What to do:
#1 Using the database configuration notes, decide whether each statement agrees with them. Answer yes or no for each, and quote the deciding words.
(a) Migrations may be run on dutchie_legacy.
(b) ETL scripts write to dutchie_menus.
(c) Each state has its own separate database.
#2 Answer these questions from the database configuration notes.
(a) What value is given for CANNAIQ_DB_PORT?
(b) Which script file is run in Step 2?
(c) Who runs ./setup-local.sh?
#3 Translate this sentence from the database configuration notes into Spanish: "States (AZ, MI, CA, NV, etc.) are modeled via states table + state_id on dispensaries"

Text shown:
···

Migrations ONLY run on dutchie_menus - NEVER on dutchie_legacy
Application code connects ONLY to dutchie_menus
ETL scripts READ from dutchie_legacy, WRITE to dutchie_menus
dutchie_legacy is frozen - NO writes, NO schema changes, NO migrations

Environment Variables

CannaiQ Database (dutchie_menus) - PRIMARY:

# All application/migration DB access uses these env vars:
CANNAIQ_DB_HOST=localhost       # Database host
CANNAIQ_DB_PORT=54320           # Database port
CANNAIQ_DB_NAME=dutchie_menus   # MUST be dutchie_menus
CANNAIQ_DB_USER=dutchie         # Database user
CANNAIQ_DB_PASS=<password>      # Database password

# OR use a full connection string:
CANNAIQ_DB_URL=postgresql://user:pass@host:port/dutchie_menus

Legacy Database (dutchie_legacy) - ETL ONLY:

# Only used by ETL scripts for reading legacy data:
LEGACY_DB_HOST=localhost
LEGACY_DB_PORT=54320
LEGACY_DB_NAME=dutchie_legacy   # READ-ONLY - never migrated
LEGACY_DB_USER=dutchie
LEGACY_DB_PASS=<password>

# OR use a full connection string:
LEGACY_DB_URL=postgresql://user:pass@host:port/dutchie_legacy

Key Rules:

CANNAIQ_DB_NAME MUST be dutchie_menus for application/migrations
LEGACY_DB_NAME is dutchie_legacy - READ-ONLY for ETL only
ALL application code MUST use CANNAIQ_DB_* environment variables
No hardcoded database names anywhere in the codebase
backend/.env controls all database access for local development

State Modeling:

States (AZ, MI, CA, NV, etc.) are modeled via states table + state_id on dispensaries
NO separate databases per state
Use state_code or state_id columns for filtering

Migration and ETL Procedure

Step 1: Run schema migration (on dutchie_menus ONLY):

cd backend
psql "postgresql://dutchie:dutchie_local_pass@localhost:54320/dutchie_menus" \
  -f migrations/041_cannaiq_canonical_schema.sql

Step 2: Run ETL to copy legacy data:

cd backend
npx tsx src/scripts/etl/042_legacy_import.ts
# Reads from dutchie_legacy, writes to dutchie_menus

Database Access Rules

Claude MUST NOT:

Connect to any database besides the canonical CannaiQ database
Use raw connection strings in shell commands
Run psql commands directly
Construct database URLs manually
Create or rename databases automatically
Run npm run migrate without explicit user authorization
Patch schema at runtime (no ALTER TABLE from scripts)

All data access MUST go through:

LOCAL CannaiQ backend HTTP API endpoints
Internal CannaiQ application code (using canonical connection pool)
Ask user to run SQL manually if absolutely needed

Local service management:

User starts services via ./setup-local.sh (ONLY the user runs this)

···

Material provided:
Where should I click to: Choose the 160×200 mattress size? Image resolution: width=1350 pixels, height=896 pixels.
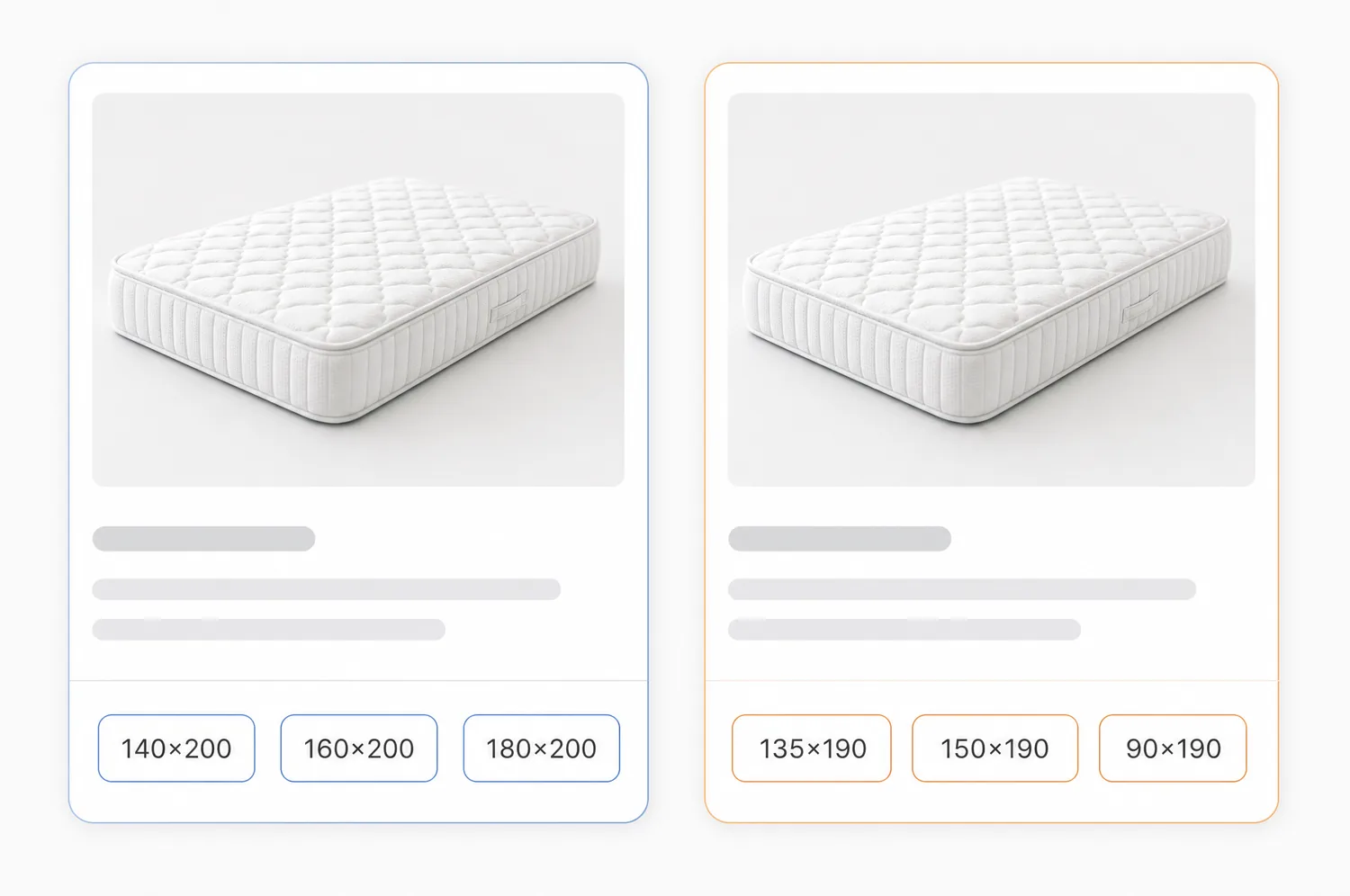pyautogui.click(x=359, y=748)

···

Answers by task:
#1
(a) No: "Migrations ONLY run on dutchie_menus - NEVER on dutchie_legacy"
(b) Yes: "ETL scripts READ from dutchie_legacy, WRITE to dutchie_menus"
(c) No: "NO separate databases per state"

#2
(a) 54320
(b) src/scripts/etl/042_legacy_import.ts
(c) Only the user.

#3 Los estados (AZ, MI, CA, NV, etc.) se modelan mediante la tabla states + state_id en dispensaries.